In questo, il partito è spinto anche dalle pressioni provenienti proprio da Cameron che ha promesso una legge “sulle lobby” che spezzi il legame fra sindacati e laburisti, costringendo le potenti union a dare libertà di scelta ai propri iscritti. L’affiliazione dei sindacati al principale partito di opposizione, così, non potrà essere automatica, ma ogni membro dovrà dare il suo consenso e potrà e dovrà decidere se versare o no una quota mensile al Labour. Parlando al congresso dei sindacati confederali di pochi giorni fa, il leader laburista Ed Miliband ha detto di avere “lo stesso progetto. Ma le sigle sindacali non possono essere forzate da una legge, non serve una nuova norma per decidere questo nuovo rapporto fra sindacati e Labour”. Cameron insomma vorrebbe imporre un nuovo tipo di relazione. Miliband dice: “No grazie, decidiamo noi per noi stessi”.
Ma, al di là del rapporto fra sindacati e partiti, è proprio la questione del finanziamento pubblico alle formazioni politiche a entrare, dalla porta di servizio, nella scena britannica.

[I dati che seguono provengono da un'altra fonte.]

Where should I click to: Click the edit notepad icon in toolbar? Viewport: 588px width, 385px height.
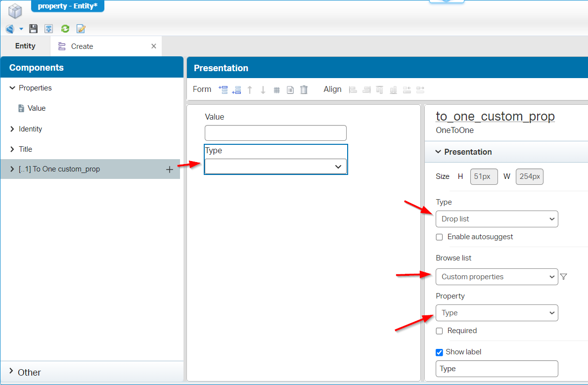pyautogui.click(x=81, y=29)
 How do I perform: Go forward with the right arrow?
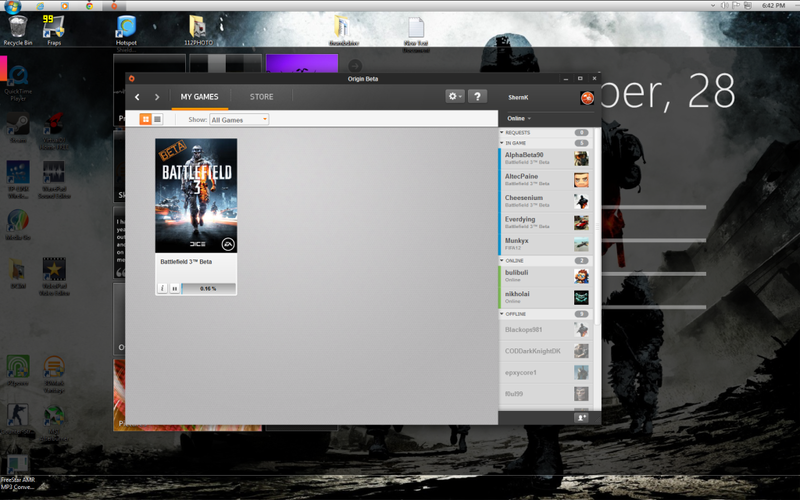[x=157, y=97]
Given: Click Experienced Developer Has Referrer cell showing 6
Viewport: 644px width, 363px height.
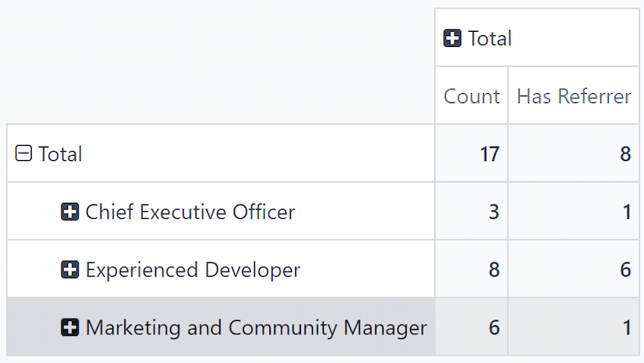Looking at the screenshot, I should (574, 270).
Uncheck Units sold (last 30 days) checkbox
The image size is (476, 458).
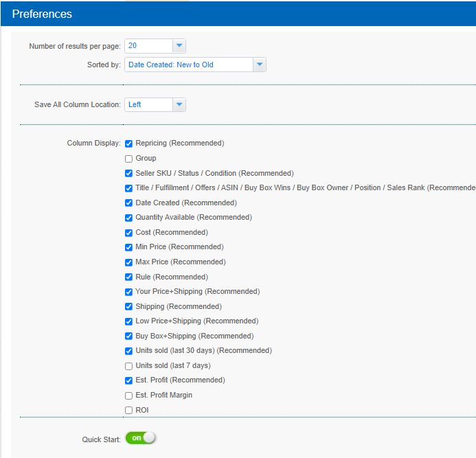tap(128, 351)
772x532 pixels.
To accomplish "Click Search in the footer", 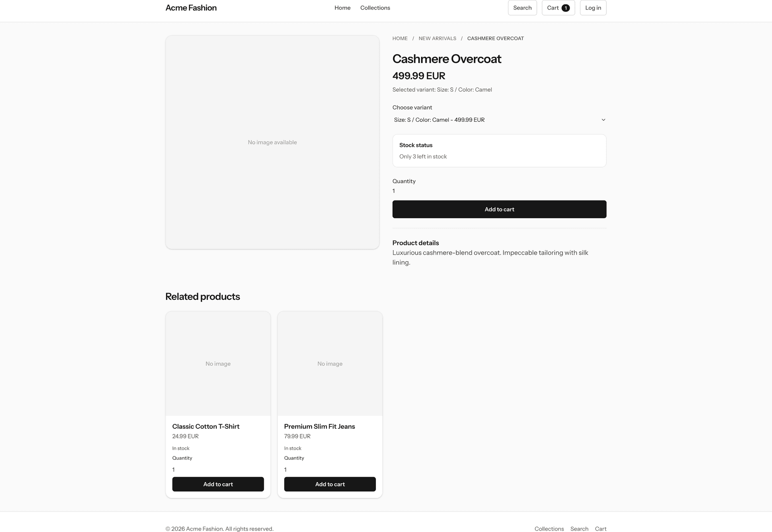I will click(579, 528).
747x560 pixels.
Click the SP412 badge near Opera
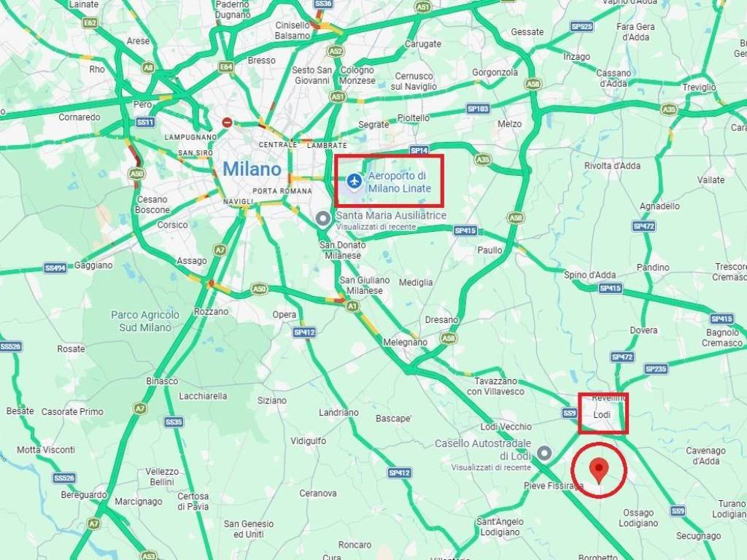click(304, 332)
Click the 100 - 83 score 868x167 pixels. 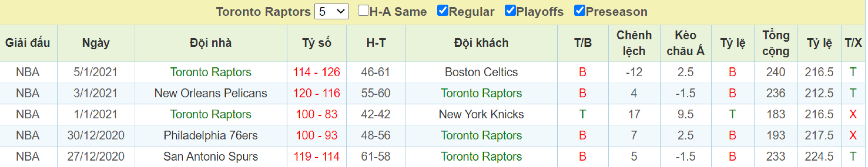(316, 114)
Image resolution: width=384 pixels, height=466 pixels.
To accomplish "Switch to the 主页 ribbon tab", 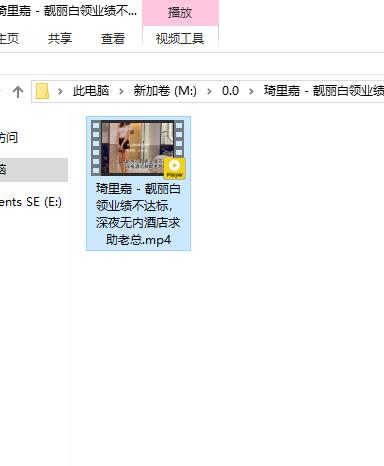I will (x=9, y=39).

Il Committee on standards of public life, un ente con capacità di proposta sulle questioni politiche e di cittadinanza, ha infatti suggerito una soluzione all’eventuale crisi di fondi dovuta a un limite alle donazioni private. “Si diano 23 milioni di sterline all’anno a ogni partito principale”, ha detto il comitato, perché anche il partito conservatore, ora, spinto dalle discussioni del momento, ha proposto un limite ai “regali” provenienti da cittadini, imprese e lobby in generale. Un limite più alto, di 50mila sterline, ma che fa capire come, in realtà, non siano infrequenti donazioni di molto superiori, soprattutto da parte dei gruppi di pressione. Una realtà vissuta sempre più con imbarazzo dai partiti britannici, finiti più volte nell’occhio del ciclone per scandali legati ai pesanti condizionamenti da parte di aziende, associazioni professionali, think tank ultraliberisti o, appunto, sindacati. La soluzione quindi pare essere stata trovata: spezzare il legame con il portafoglio dei privati e rivolgersi, di nuovo, allo Stato. Un tema che quasi sicuramente sarà al centro delle discussioni da qui alle prossime elezioni.